O governo Lula, em prestação de contas de 2005 e primeiro semestre de 2006 (www.brasil.gov.br), afirma que vem combatendo a pobreza e promovendo a distribuição de renda. O grande balanço apresentado é a redução da miséria em 8%, segundo dados da PNAD (Pesquisa Nacional por Amostragem Domiciliar), além de informações genéricas de que a riqueza no Brasil estaria se desconcentrando.
O centro das políticas sociais de Lula é o Fome Zero, que chegou a utilizar R$ 27 bilhões desde o início do governo, com 31 ações articuladas.
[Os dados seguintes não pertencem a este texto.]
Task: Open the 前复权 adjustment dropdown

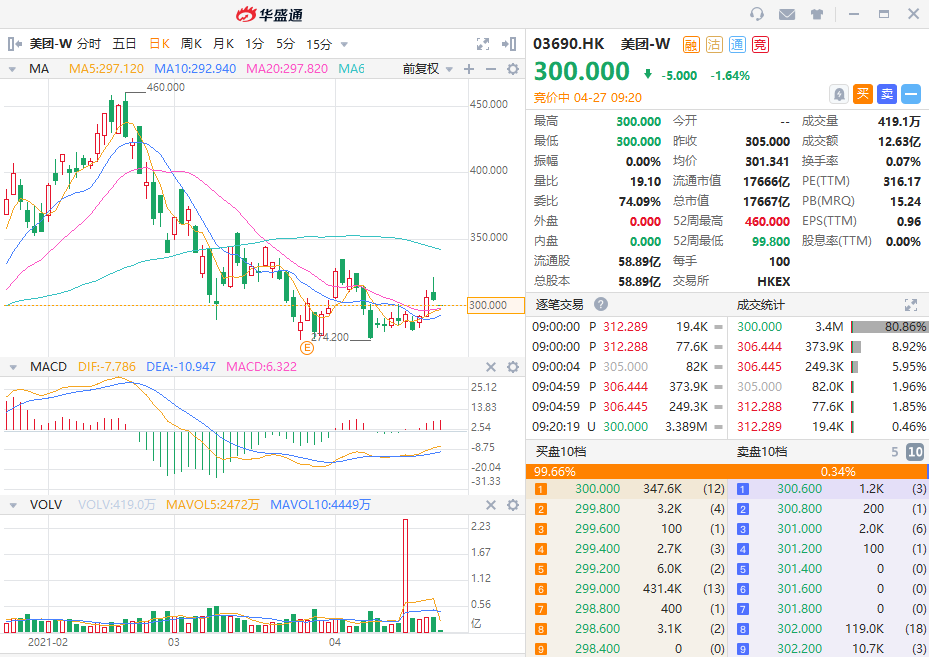Action: pyautogui.click(x=428, y=69)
O carro-chefe é o Bolsa Família, programa de distribuição de bolsas para famílias com renda de até R$ 120 por pessoa.

O Bolsa Família já teria atingido cerca de 9 milhões de famílias com a transferência direta de R$ 11 bilhões, ou aproximadamente R$ 1.222 em três anos por família, com valores que variam de R$ 15 a R$ 95. O mais patético é o governo dizer que está cumprindo as metas da ONU para reduzir a pobreza pela metade em 25 anos.

Problemas estruturais
Todas as políticas sociais articuladas pelo Fome Zero têm o mesmo sentido: conceder bolsas ou auxílios incapazes de gerar uma alternativa estrutural de vida para as pessoas envolvidas. Essas políticas também não questionam o abismo da concentração da riqueza e a propriedade privada nas mãos da burguesia. E, o que é pior, a conseqüência de uma família pobre receber bolsa de R$ 50 por filho é criar uma relação de dependência populista com o governo.

Há casos em que a distribuição de bolsas é responsável por mais de 50% da renda circulante dos pequenos municípios do interior envolvidos no projeto, sem possibilitar a criação de empregos plenos ou realizar a reforma agrária, o que seria a saída estrutural para vários municípios do nordeste, por exemplo.
Outro exemplo é o ProUni (Programa Universidade para Todos), que oferece bolsas para alunos de baixa renda nas faculdades privadas e já recebeu a adesão de 1.142 instituições. Sua finalidade é lucrar com a mercantilização da educação, num mercado bilionário extremamente competitivo que já atingiu 70% das matrículas totais dos alunos no Brasil em 2002 – grana certa para os barões do ensino superior privado. Somente no primeiro ano, o ProUni ofereceu 112 mil bolsas, mas o total de vagas oferecidas pelos vestibulares nas universidades federais foi de apenas 122 mil por ano.

Cartilha imperialista
O governo Lula, seguindo as orientações do Banco Mundial, promove políticas sociais compensatórias que não resolvem nem parcialmente os grandes problemas brasileiros. E mais: corrompem a consciência de parcelas expressivas da população pobre, visando as eleições e a compra de voto.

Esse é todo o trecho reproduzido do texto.